A diario sonaba el timbre como a las 9:30 de la mañana y a la par gritaba la bisabuela Valito: ‘¡Llegó la leche! ¡Corran a abrir y no olviden la olla!’ Quien tocaba era Don Rogelio, el lechero que venía de Chipilo, Puebla: un afable bigotón alto y rubio que seguía haciendo el reparto diario de leche después de varias décadas de haber heredado el negocio familiar. La olla de peltre azul con puntitos oscuros siempre estaba limpia y seca esperando tal grito, para que en la carrera infantil no tuviéramos atraso alguno en pescarla del haza y en hábil brinco llegar hasta el zaguán y recibir el pedido.

Don Rogelio llegaba en su olorosa camioneta blanca de batea, llena de relucientes botes de acero, con tapas y jarras medidoras del mismo material y escanciaba el preciado líquido a través de un colador. Sólo sábados había diferencias en la rutina: ese día salía la bisabuela en persona al llamado del timbrazo, ‘a hacer cuentas’ que casi siempre le favorecían: entre que los litros no iban bien medidos y que la leche no daba la nata acostumbrada, Don Rogelio y Doña Valeriana se engarzaban en discusiones financieras por un buen rato, mismas que ambos disfrutaban de alguna manera.

Ya en la cocina, la leche era vuelta a colar y puesta a hervir, y ésta era la parte menos atractiva para nosotros aprendices de cocineros en nuestra infancia sesentera del siglo pasado: la eterna espera para que aparecieran las burbujitas del hervor, moviendo constantemente la leche con una palita de madera en su interior, un valioso tiempo que bien pudiéramos estar empleando en jugar al avión o al bote pateado en el patio.
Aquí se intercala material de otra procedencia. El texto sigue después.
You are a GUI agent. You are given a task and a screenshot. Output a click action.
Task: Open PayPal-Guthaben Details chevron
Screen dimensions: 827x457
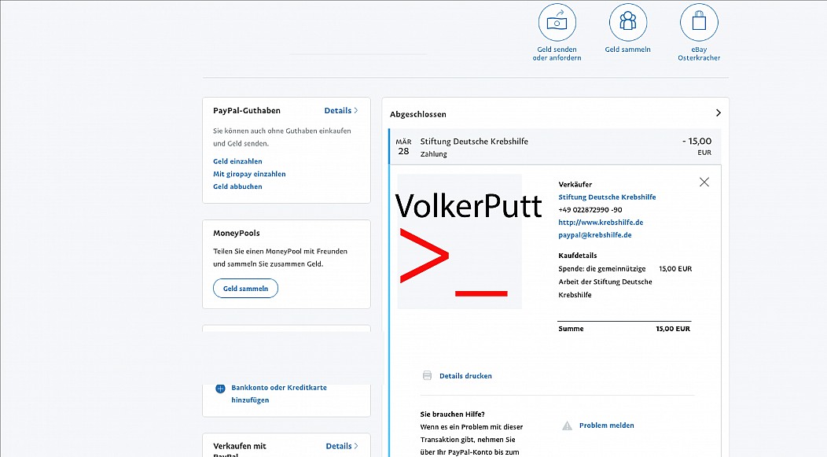click(356, 110)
Pero el encargo tenía su riesgo: una mínima distracción dejando de mover la palita y la espuma láctea se desbordaba por la olla de peltre, ensuciando la estufa, a la par de que un fuerte olor a quemado invadía la cocina: preferíamos un manazo, a recibir la orden de limpiar el desastre.

La recompensa era muy preciada: después de pasar la noche en refrigeración, la leche hervida producía una deliciosa espesa nata amarillenta, que la bisabuela recogía cuidadosamente con una cuchara panda de madera y que guardaba celosamente en una fuente de loza vidriada. Nunca podré olvidar las exquisitas tortas de agua rellenas de nata fresca espolvoreadas con azúcar, para el desayuno infantil.

Charlemos más de Gastronomía Poblana y ‘’a darle, que es Mole de Olla’’!

#tipdeldia: Hoy la nata fresca es más que imposible conseguirla en la Ciudad: hay que viajar unos cuantos kilómetros a Chipilo, para poder encontrar expendios familiares que aún conservan los tradicionales establos y ahí comprar la leche bronca y preparar la nata en casa. Somos muy afortunados en Puebla en tener tan cerca una población con una industria lechera artesanal tan buena; numerosos son los establecimientos que venden helados, requesón y muchos tipos de quesos curados, así como polenta y panes de maíz, éstos últimos horneados en latas sardineras.